Peter - To identify these you would need an actual ant (easy enough to get, I would think) and a low-power microscope, my own researches becoming lost in the myriad of possibilities. Lindell kindly referred me to a Queensland website with a picture of a rather similar ‘Rattle Ant’ or ‘Dome-backed Spiny Ant’, but Elizabeth’s ants do not have the obvious dome of the thorax, but rather a flattish shield. There is an interesting website, ‘Antwiki’, which offers among other things a ‘Key to Australian Genera of Formicinae’ . This is where your dead ant and microscope would be needed. My own photos were not aimed at any particular part of the ant, and it is to a very specific part or parts that your investigation must be directed. The first step in applying the key involves counting the segments of the antennae. It is critical whether there are ’10 or 11 segments (including the scape)’ or ‘12 segments (including the scape)’. Now consider the below photographs. I am of the clear opinion there are 11 or 12 segments. At a stretch, the segments are countable, but one quickly runs into the difficulty of the ‘scape’. This might be something that an entomologist thinks is within the comprehension of any fool, but I am reluctant to start hunting for a glossary that will be needed more than once in the application of the key.

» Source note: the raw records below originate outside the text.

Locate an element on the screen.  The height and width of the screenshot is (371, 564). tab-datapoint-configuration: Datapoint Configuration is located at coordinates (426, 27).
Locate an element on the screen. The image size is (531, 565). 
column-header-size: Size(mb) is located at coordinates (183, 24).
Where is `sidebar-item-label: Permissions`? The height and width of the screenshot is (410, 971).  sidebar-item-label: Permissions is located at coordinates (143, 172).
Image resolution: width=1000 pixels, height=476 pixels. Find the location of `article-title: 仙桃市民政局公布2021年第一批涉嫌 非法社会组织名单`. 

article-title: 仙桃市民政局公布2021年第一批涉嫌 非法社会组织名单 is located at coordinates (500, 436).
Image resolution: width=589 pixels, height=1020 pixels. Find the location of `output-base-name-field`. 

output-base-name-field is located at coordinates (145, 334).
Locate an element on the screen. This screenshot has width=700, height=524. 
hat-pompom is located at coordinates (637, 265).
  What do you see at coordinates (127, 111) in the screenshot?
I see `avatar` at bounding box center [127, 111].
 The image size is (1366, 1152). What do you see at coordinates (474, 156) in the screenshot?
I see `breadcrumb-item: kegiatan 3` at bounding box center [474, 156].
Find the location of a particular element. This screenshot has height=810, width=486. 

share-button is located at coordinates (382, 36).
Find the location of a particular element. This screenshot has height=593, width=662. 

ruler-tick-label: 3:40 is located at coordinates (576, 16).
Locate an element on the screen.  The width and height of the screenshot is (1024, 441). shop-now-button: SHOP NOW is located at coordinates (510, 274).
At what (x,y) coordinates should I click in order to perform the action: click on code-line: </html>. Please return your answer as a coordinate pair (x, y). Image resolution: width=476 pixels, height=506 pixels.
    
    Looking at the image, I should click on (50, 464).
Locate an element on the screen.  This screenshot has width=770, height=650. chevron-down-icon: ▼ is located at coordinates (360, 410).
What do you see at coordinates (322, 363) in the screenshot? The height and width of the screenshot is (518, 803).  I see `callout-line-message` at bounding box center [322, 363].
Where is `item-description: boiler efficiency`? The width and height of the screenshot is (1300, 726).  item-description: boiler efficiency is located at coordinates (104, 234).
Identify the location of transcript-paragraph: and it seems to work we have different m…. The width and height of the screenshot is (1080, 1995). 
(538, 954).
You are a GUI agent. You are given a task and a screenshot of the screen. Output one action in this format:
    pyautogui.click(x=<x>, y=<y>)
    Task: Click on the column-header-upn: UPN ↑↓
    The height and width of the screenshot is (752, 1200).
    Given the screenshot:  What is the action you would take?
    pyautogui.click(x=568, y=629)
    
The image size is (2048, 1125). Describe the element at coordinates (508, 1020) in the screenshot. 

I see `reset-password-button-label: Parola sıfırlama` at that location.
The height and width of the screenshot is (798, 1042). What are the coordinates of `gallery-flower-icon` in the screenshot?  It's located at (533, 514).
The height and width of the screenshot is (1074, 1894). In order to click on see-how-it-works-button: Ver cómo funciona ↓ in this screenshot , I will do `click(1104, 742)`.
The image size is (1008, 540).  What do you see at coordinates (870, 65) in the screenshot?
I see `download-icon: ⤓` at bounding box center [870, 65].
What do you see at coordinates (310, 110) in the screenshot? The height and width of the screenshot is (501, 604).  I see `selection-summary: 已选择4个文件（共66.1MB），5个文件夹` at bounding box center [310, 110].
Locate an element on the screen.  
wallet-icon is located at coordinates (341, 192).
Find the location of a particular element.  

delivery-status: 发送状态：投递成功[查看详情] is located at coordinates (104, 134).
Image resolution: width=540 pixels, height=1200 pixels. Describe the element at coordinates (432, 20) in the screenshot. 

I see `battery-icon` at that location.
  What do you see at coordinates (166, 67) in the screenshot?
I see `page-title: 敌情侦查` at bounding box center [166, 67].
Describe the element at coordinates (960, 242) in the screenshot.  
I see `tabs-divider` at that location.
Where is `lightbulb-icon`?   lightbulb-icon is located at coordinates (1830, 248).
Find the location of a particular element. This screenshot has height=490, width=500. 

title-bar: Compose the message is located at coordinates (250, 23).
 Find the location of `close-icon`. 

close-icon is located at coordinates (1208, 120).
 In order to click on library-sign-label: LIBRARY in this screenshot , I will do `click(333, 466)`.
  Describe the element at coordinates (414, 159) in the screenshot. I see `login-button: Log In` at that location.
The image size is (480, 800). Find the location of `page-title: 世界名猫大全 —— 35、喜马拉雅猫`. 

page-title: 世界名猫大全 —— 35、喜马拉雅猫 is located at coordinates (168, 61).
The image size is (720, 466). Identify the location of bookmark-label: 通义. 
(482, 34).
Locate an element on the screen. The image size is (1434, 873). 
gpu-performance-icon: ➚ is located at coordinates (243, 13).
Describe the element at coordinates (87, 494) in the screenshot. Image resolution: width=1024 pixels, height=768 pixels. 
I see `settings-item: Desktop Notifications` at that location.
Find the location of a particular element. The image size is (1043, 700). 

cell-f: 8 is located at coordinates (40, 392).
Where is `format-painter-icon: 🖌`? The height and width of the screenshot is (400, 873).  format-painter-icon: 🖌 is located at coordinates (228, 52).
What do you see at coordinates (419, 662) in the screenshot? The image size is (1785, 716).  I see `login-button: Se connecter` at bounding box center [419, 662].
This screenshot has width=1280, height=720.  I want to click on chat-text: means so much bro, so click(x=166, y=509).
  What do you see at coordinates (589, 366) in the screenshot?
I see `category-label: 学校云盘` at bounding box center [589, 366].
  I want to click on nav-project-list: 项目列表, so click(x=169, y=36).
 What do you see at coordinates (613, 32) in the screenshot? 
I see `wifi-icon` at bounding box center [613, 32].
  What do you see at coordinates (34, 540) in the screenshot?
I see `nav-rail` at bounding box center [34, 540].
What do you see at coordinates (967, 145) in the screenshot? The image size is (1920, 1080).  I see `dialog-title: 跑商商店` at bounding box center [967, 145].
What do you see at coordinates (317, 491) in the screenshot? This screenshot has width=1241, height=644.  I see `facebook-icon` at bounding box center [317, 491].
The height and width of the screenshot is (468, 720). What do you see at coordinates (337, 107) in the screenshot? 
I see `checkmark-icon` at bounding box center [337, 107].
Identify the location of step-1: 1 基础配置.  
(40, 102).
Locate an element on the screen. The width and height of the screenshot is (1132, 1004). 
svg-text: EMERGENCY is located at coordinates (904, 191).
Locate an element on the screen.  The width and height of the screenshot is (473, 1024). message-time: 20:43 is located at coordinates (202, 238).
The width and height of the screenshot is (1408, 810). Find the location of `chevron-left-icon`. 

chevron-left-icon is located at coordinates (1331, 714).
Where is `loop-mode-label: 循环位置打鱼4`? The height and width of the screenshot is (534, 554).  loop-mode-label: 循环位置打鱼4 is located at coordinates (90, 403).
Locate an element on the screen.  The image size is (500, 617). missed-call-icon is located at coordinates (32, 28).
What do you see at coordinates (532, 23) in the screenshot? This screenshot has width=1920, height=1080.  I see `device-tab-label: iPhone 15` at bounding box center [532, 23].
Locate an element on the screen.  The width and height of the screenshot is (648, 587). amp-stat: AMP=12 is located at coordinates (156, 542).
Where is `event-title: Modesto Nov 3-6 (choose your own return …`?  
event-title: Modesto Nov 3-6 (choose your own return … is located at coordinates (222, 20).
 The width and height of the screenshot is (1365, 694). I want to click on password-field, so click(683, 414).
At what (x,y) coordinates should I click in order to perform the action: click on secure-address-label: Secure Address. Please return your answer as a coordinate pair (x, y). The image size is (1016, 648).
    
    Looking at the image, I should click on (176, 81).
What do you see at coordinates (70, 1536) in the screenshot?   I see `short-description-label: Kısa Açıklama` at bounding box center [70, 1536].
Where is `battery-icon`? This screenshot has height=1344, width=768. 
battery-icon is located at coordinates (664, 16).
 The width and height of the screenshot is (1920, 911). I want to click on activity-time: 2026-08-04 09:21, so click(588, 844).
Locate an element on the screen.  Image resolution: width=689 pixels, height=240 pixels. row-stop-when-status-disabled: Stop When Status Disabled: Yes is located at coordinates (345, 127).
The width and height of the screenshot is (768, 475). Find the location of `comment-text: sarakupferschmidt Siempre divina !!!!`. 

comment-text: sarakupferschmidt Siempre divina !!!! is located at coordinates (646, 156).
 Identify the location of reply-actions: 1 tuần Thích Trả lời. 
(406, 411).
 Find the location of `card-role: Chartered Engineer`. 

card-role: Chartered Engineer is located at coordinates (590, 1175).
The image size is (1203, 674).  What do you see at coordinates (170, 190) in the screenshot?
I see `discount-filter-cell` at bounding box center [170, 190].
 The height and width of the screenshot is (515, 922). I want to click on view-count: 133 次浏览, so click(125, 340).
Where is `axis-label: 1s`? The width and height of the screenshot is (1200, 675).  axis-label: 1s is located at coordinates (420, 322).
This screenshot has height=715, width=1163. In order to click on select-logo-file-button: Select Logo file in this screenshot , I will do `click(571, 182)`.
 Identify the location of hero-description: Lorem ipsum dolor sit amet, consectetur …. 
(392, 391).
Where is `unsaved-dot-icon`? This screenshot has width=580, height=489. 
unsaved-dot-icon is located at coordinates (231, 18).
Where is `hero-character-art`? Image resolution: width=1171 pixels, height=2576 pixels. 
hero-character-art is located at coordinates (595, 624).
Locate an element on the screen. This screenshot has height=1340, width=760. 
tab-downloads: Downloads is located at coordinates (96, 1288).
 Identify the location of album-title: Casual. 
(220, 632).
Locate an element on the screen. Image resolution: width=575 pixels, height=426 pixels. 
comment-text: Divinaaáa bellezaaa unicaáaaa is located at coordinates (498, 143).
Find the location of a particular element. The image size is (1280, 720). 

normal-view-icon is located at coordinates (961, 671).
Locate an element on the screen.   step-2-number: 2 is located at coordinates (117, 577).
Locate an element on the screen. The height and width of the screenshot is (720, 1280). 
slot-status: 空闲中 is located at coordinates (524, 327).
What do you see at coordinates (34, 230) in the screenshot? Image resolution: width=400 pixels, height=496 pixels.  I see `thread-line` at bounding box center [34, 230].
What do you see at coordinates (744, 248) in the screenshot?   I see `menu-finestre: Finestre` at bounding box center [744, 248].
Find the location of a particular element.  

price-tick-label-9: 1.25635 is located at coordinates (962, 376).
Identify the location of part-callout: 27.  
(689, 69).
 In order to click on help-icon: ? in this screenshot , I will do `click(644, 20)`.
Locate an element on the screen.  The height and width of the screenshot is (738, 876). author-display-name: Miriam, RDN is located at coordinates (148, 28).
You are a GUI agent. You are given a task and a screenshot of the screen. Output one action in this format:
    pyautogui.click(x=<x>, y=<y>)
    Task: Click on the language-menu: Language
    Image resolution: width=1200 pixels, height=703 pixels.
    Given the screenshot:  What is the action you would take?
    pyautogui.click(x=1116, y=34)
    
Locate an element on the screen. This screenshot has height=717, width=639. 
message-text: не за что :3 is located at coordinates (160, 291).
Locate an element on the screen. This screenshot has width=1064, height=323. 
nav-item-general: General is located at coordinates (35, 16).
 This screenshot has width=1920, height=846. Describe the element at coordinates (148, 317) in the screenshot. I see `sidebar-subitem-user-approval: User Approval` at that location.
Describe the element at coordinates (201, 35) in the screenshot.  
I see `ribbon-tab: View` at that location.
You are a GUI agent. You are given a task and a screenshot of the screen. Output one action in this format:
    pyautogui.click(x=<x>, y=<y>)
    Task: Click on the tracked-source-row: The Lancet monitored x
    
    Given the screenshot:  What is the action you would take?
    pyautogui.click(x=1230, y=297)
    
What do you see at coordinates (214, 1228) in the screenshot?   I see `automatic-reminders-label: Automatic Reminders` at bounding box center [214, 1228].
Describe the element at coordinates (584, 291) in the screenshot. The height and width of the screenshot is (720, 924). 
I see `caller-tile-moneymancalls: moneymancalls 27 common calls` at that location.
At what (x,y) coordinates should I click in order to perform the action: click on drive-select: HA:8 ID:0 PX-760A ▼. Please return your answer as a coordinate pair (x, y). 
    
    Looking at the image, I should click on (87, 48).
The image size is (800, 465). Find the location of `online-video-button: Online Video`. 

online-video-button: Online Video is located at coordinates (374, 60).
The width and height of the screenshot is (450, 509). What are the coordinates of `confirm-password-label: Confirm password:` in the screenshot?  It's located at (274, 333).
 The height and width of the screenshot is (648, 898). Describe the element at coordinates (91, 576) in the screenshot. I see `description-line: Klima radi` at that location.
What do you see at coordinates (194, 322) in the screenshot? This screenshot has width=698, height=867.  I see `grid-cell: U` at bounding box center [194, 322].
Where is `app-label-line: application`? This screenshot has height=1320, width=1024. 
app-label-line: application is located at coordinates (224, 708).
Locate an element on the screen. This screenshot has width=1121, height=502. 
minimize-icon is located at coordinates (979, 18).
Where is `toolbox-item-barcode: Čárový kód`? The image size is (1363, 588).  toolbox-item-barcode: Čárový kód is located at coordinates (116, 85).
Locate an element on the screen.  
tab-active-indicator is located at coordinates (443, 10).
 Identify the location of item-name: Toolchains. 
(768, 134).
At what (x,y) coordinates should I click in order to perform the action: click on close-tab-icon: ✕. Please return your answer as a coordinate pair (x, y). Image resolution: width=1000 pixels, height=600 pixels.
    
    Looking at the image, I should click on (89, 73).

The all-important ‘scape’ comes up more than once in your journey through the key, including whether it has hairs. To cut this short, my own suspicion is that the subject ants are members of one of the following genera: Polyrhachis, Oecophylla, or Camponotus, the final diagnosis depending largely on the number of teeth on the mandible, and whether, for example, the fourth tooth is longer than the third and fifth teeth. Without going into the potential impact of these species in the home garden (or home) I will just mention that Camponotus is also known as the Carpenter Ant and can, allegedly, cause structural damage in timber work.
From: Peter Ormay [
Sent: Wednesday, 28 May 2014 9:53 AM
To: 'Geoffrey Dabb';
Subject: RE: [canberrabirds] ACT Fat-bummed Cactus Ant
I suggest they be positively identified in case they are an introduced species and could become a pest.
Peter
This afternoon, Elizabeth Compston of Wells Gardens, valued member of this chatline and tireless advocate of name-tag wearing, asked me to photograph some unusual small ants she had discovered in her cactus garden. The ants appeared to have made a coffee-cup-size nest of fine plant material, matted together, at the base of a cactus plant, They were about 3mm long excluding antennae. Most (not all) had an unusually large abdomen by comparison with the normal run of picnic ant. I said to Elizabeth: “Someone is bound to know about these chaps” … (?)